富士通セミコンダクターは、28nmプロセスなど先端プロセスを用いるカスタムSoC(System on Chip)開発向けに、高密度集積と開発最終段階のレイアウト工程を最短1カ月で完了できる新設計手法を開発したと発表した。

» 2013年11月20日 07時00分 公開
[EE Times Japan]

 富士通セミコンダクターは2013年11月19日、28nmプロセスなど先端半導体製造プロセスを用いるカスタムSoC(System on Chip)開発向けに、高密度集積と開発最終段階のレイアウト工程を最短1カ月で完了できる新設計手法を開発したと発表した。カスタムSoC製造を依頼する顧客側の論理設計と協調したレイアウト開発を設計初期から実施し、無駄のない回路配置を行いつつ、最終的なレイアウト調整時間を短縮する。2014年2月から新設計手法を用いたカスタムSoC開発の受注を始める。

 「RTLハンドオフ」と呼ばれる、顧客がRTL(Register Transfer Level:LSIの機能仕様を記述した設計データ)を作成した後に製造側が設計工程を実施する形態のカスタムSoC開発では、顧客側の論理/アーキテクチャ設計(論理アーキテクチャ)と、製造側が用意しているレイアウト(物理アーキテクチャ)に隔たり、矛盾が生じやすい。そのため、顧客からRTLがリリースされた後、RTLにレイアウトを最適化する作業に時間を要した。特に、28nmプロセスなど先端半導体製造プロセスを用いたSoCでは、回路規模が増大し、レイアウト最適化工程が複雑化し、SoC開発期間の長期化を招いた。加えて、レイアウト最適化が徹底できず、チップ上にトランジスタが配置されない「ホワイトスペース」も大きくなり、強いては、消費電力の増大を招いた。

開発したカスタムSoC開発設計手法のイメージ図 (クリックで拡大) 出典:富士通セミコンダクター

 今回、富士通セミコンダクターが開発した設計手法は、開発初期段階から論理アーキテクチャと物理アーキテクチャを協調させるもの。顧客の論理設計の初期段階から、富士通セミコンダクター独自の手法を用い、フロアプランの検討や配線経路とタイミング収束性を考慮した内部バスの最適化などを行うという。これにより、チップ上にトランジスタが配置されない「ホワイトスペース」を最小化することで、「搭載できる回路を増やすことができる」(富士通セミコンダクター)という。
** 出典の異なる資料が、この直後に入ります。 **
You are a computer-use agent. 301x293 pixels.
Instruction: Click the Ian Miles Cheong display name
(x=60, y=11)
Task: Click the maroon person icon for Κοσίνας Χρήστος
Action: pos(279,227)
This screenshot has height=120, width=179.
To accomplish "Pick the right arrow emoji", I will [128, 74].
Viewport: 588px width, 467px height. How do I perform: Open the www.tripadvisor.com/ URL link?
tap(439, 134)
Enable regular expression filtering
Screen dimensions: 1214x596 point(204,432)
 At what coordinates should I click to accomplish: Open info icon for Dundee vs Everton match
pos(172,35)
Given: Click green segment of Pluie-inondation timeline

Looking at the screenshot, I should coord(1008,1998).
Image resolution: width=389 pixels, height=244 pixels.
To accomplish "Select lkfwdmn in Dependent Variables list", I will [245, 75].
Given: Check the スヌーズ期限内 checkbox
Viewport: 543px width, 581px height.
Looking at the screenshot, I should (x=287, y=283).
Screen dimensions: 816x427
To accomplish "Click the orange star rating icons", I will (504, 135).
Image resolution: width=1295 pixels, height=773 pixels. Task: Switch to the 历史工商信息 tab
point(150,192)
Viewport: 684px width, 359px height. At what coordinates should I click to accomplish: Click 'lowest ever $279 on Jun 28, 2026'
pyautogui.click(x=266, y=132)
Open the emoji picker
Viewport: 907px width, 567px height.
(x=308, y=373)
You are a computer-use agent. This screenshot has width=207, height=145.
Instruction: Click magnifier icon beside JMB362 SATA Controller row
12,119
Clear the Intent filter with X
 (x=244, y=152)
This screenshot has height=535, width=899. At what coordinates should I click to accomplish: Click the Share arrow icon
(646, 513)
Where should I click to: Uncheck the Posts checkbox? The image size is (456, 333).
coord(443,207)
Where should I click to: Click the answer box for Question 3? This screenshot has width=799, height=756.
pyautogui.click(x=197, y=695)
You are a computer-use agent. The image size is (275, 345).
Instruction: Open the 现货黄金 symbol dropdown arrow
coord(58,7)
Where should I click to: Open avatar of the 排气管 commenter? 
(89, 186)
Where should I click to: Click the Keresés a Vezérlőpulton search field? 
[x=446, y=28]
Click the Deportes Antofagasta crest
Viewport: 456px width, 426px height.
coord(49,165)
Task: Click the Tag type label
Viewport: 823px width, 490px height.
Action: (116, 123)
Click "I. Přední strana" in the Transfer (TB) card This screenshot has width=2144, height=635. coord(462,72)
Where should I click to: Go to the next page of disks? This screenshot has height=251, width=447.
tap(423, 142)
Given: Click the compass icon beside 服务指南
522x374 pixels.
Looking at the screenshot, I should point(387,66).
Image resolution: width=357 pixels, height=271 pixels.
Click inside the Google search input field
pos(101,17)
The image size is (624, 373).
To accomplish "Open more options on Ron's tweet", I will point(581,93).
 さらに、独自レイアウト最適化技術により、手作業による論理変更なしで、レイアウトに最適なネットリストの自動合成を行える。これにより、その後のレイアウト工程における配線性、タイミング収束性が改善し、さらなる集積度の向上と開発期間の短縮が実現できるとする。

 これらの新設計手法を適用することで、「同一サイズのチップに搭載できる回路が33%増加し、また最終レイアウト工程を最短1カ月で完了できるようになる」(富士通セミコンダクター)としている。

 なお、富士通セミコンダクターは2013年11月20〜23日に横浜市のパシフィコ横浜で開催される「組込み総合技術展/Embedded Technology 2013(ET2013)」の富士通グループブース内に出展し、カスタムSoC開発に関する展示を実施する。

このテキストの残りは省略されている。